# TASK:
For this exercise, copy the data exactly and omit any images.

Stored data entries:
################

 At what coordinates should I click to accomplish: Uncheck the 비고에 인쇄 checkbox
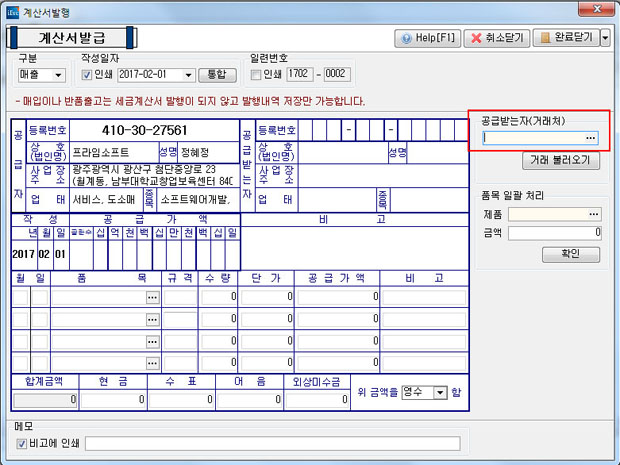(x=22, y=443)
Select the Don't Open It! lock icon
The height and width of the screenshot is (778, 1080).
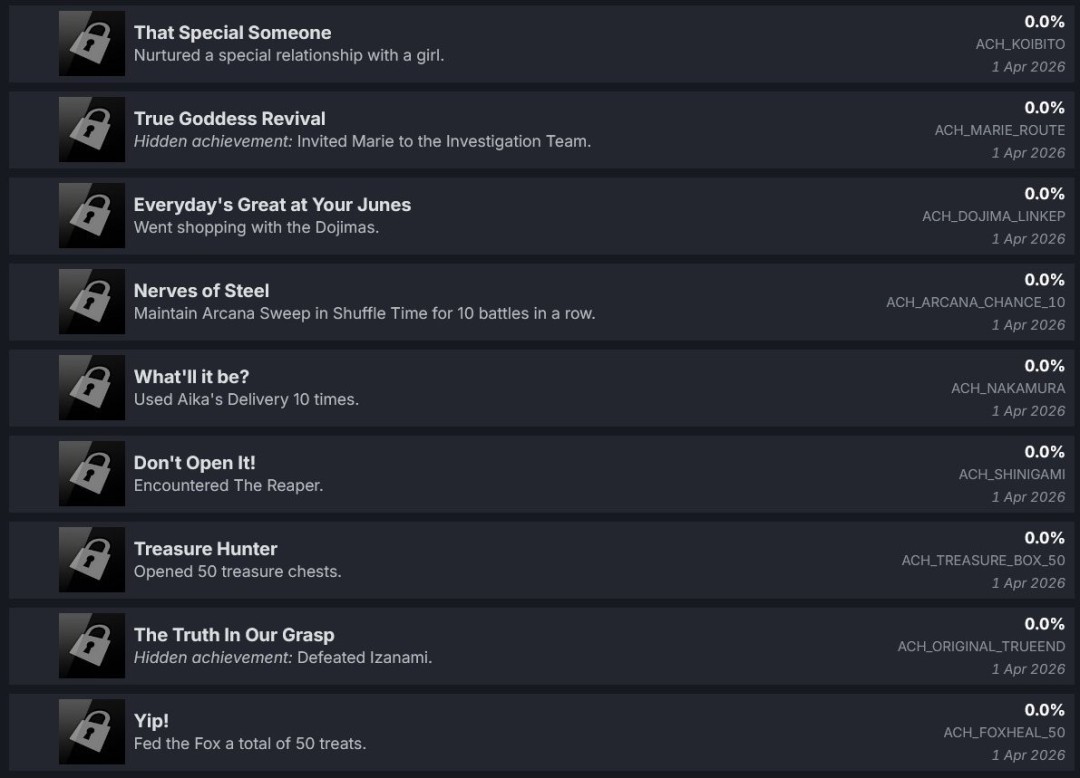coord(92,474)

################

# PROBLEM SOLUTION:
 At what coordinates should I click to accomplish: Uncheck the 비고에 인쇄 checkbox
(x=22, y=443)
Select the Don't Open It! lock icon
The height and width of the screenshot is (778, 1080).
coord(92,474)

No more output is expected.